Intelligence artificielle : la fin de l’humanité !
Et si, un jour, les machines devenaient plus intelligentes que nous ? Si elles échappaient à notre contrôle et dominaient le monde ? C'est un grand classique de la science-fiction, mais on dirait que ces derniers temps, le sujet emballe les cinéastes. Ultron, la créature robotique super-intelligente du film « Avengers : l'ère UItron », ne fait pas dans le sentiment : pour sauver la planète, elle décide d'éradiquer l'espèce humaine. Dans « Transcendance », l'esprit d'un génial informaticien décédé est transféré dans le premier superordinateur, lequel prend alors le contrôle des réseaux informatiques du monde entier. Mais il n'y a pas qu'au cinéma que ce scénario catastrophe fait frémir. Depuis plusieurs mois, des personnalités de premier plan tirent la sonnette d'alarme. Elles n'hésitent pas à affirmer que nous invoquons « le diable » en travaillant sur l'intelligence artificielle.
Pour ces Cassandre, il est en effet probable, dans un avenir proche — dès 2050 pour les plus alarmistes —, que les appareils qui nous entourent (tablettes, téléphones et autres ordinateurs en réseau) développent une forme d'intelligence équivalente à la nôtre. Une intelligence dite « artificielle » (IA) parce qu'elle n'est pas le fruit d'une évolution naturelle. Le danger : que cette IA accède au libre arbitre, nous devienne supérieure, décide qu'elle n'a plus besoin de ses créateurs... et nous élimine purement et simplement.
C'est vrai que l'intelligence artificielle progresse à une allure folle. Prenez les assistants personnels : ils permettent aux téléphones, connectés à des serveurs, de comprendre les questions que l’utilisateur leur pose ou les ordres qu'il leur donne, et d'agir en conséquence, par exemple en lui indiquant l'adresse d'un magasin. La traduction automatique instantanée est un vieux rêve en train de devenir réalité : le logiciel Skype traduit désormais quasiment en direct les conversations audio dans 4 langues (anglais, espagnol, italien, mandarin) et les discussions écrites (par tchat) en 40 langues. Bientôt, plus besoin des humains !

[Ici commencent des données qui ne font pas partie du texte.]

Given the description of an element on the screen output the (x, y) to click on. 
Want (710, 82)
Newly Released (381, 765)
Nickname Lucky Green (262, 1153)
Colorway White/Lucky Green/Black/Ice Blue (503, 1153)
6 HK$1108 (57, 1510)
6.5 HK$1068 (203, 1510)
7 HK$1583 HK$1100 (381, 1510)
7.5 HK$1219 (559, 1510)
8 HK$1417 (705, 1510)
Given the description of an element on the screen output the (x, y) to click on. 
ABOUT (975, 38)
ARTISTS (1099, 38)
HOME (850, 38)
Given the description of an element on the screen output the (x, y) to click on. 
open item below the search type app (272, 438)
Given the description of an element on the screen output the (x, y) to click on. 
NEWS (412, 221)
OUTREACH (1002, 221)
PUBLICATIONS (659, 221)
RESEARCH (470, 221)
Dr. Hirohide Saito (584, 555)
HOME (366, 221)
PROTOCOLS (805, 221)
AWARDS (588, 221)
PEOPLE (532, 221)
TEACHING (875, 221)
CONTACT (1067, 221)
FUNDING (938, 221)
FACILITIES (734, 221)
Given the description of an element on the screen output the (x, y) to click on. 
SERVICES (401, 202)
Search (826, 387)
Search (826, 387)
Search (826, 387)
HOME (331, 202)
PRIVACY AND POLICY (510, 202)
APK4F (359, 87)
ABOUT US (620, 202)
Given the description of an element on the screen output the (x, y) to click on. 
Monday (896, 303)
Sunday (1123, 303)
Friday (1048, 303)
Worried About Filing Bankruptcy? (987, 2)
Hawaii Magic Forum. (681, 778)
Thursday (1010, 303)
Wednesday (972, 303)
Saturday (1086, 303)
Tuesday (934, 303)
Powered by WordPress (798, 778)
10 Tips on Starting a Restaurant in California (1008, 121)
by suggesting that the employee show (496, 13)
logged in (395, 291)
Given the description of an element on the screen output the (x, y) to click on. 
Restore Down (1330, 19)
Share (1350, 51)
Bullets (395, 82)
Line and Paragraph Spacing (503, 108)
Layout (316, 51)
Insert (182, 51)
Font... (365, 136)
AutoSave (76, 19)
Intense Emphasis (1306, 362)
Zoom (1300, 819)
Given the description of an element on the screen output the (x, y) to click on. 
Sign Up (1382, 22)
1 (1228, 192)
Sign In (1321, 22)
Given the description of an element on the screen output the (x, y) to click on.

De telles prouesses, on les doit pour partie à la puissance des ordinateurs. Leur centre de calcul, le processeur, voit sa taille diminuer tandis que ses capacités s'envolent de manière exponentielle. Mais ce n'est pas tout : les connaissances des ordinateurs s'accroissent aussi. En 2011, le superordinateur Watson, un autre produit d'IBM, a remporté la victoire au jeu télévisé de questions-réponses Jeopardy face à deux candidats humains : il disposait de 4 téraoctets de mémoire remplis d'informations en tout genre... et il savait où aller les chercher. Difficile de rivaliser pour un homme, condamné à n'utiliser que la mémoire disponible dans son cerveau.
Et ce n'était qu'un début : la mémoire de Watson a encore été étendue. Il a « lu » et digéré des tonnes de publications scientifiques médicales.... Assez pour que le superordinateur aide maintenant les docteurs à diagnostiquer les cancers et à choisir le traitement le mieux adapté aux patients ! De quoi se demander quels métiers il exercera dans quelques années...
Mais au moins, pour l'instant, Watson travaille encore sous la supervision des hommes. Cela pourrait changer. En effet, les informaticiens développent aussi des programmes qui peuvent faire craindre la naissance d'une IA complètement autonome. Ces logiciels sont capables d'apprendre et de s'améliorer, sans intervention humaine. Vous utilisez sûrement l'un d'entre eux : un système de recommandation de musique, par exemple. En fonction de ce que vous dites aimer ou pas, juste en cliquant sur un bouton, ces programmes repèrent vos préférences musicales.
Les assistants personnels d’IA sont capables de/d’...
1. ...associer une personne à sa photo.
2. ...comprendre les commandes vocales.
3. ...commander des produits sur Internet.
4. ...choisir le temps de livraison de produits.